The expression of AaHK1 gene in A. alternata Pro^S and Pro^HR isolates. The mycelia of each isolate were treated with procymidone at 0 or 10 μg/mL after growth in PDB for 12 h. Bars denote the standard errors of three repeated experiments. The asterisk indicates significant difference between procymidone-treated sample and control. The Pro^S isolates include C10, C28, B16 and B21. The Pro^HR isolates include C5, C13, C40, B30, B35, B46, B53, B88, B102 and B108

Full size image

Procymidone, a DCF fungicide for ALSB control, has been extensively used for decades in China, however, there is a growing concern about its decreased efficacy nowadays. Our data in this study indicate that DCF-resistance has developed in natural populations of A. alternata from commercial fields of broccoli and cabbage in Yancheng, Jiangsu Province, China. Pro^LR populations developed faster than Pro^HR populations in these fields during 2018–2019, and Pro^HR populations from broccoli were larger than those from cabbage, which may be attributed to different selective pressures exerted by the use of a fungicide in different ways in the field. Long-term monitoring of population change should be performed to detect the dynamic of Pro^HR population and formulate corresponding management strategy in time. To our knowledge, there has been no report so far on DCF-resistance in A. alternata from commercial fields of broccoli and cabbage.
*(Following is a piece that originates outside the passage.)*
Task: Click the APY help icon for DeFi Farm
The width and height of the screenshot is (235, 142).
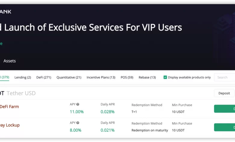Action: tap(78, 105)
DCF-resistance has been reported in several Alternaria species, including A. alternata (Dry et al. 2004), A. longipes (Luo et al. 2008), A. brassicicola (Avenot et al. 2005) and A. arborescens (Ma & Michailides 2004). However, the resistance mechanism of these fungal pathogens to DCFs and phenylpyrroles has not yet been determined. To elucidate the possible molecular mechanism of DCF-resistance, the nucleotide sequences of AaHK1 of A. alternata Pro^HR isolates from broccoli and cabbage were sequenced and aligned in this study. The results demonstrate that a high level of nucleotide sequence homology exists between AaHK1 and os-1 from N. crassa (Ochiai et al. 2010), B. cinerea (Ren et al. 2016), A. brassicicola (Avenot et al. 2005) and A. longipes (Luo et al. 2008).

Abundant mutation types were detected in AaHK1 of the Pro^HR isolates from cabbage and broccoli, including deletions at HAMPs or between HATPase_c and Rec domains, an insertion at the Rec domain, amino acid substitutions at HAMPs or HATPase_c domain. The observed premature termination mutations in AaHK1 were generated by a 2-bp deletion, an 8-bp insertion or C to T transition. Intriguingly, no mutation was detected in AaHK1 of B102 (a Pro^HR isolate from broccoli), with the same situation occurring in DCF-resistant isolates of A. alternata (from pistachio), A. arborescens (Ma & Michailides 2004) and A. brassicicola (Avenot et al. 2005). Additionally, in DCF-resistant A. alternata isolates from passionfruit, frameshift mutations caused by a 4-bp and an 11-bp insertion at HAMP5 and HAMP1 of AaHK1, respectively, confer resistance to DCFs (Dry et al. 2004). The diverse mutations are also found in homologous HK1s of other Alternaria species. The iprodione-resistant A. brassicicola isolates possess an amino acid substitution (E to K) at the HisKA domain, a frameshift caused by a 2-bp deletion at HAMP4, or nonsense mutations at HAMPs or HATPase_c domains in AbNIK1 (Avenot et al. 2005), while the dimethachlon-resistant A. longipes isolates possess amino acid substitutions at HAMPs, nonsense mutation generated by amino acid substitution at HAMP5, or a 321-bp deletion between HAMP5 and HAMP6 of AlHK1 (Luo et al. 2008). All the mutations detected at different domains of HKs in DCF-resistant isolates might affect their corresponding biochemical characteristics, including the resistance against DCFs. In this study, although not all A. alternata Pro^HR isolates possessed mutation in AaHK1, this might be the dominant mechanism involved in their DCF-resistance.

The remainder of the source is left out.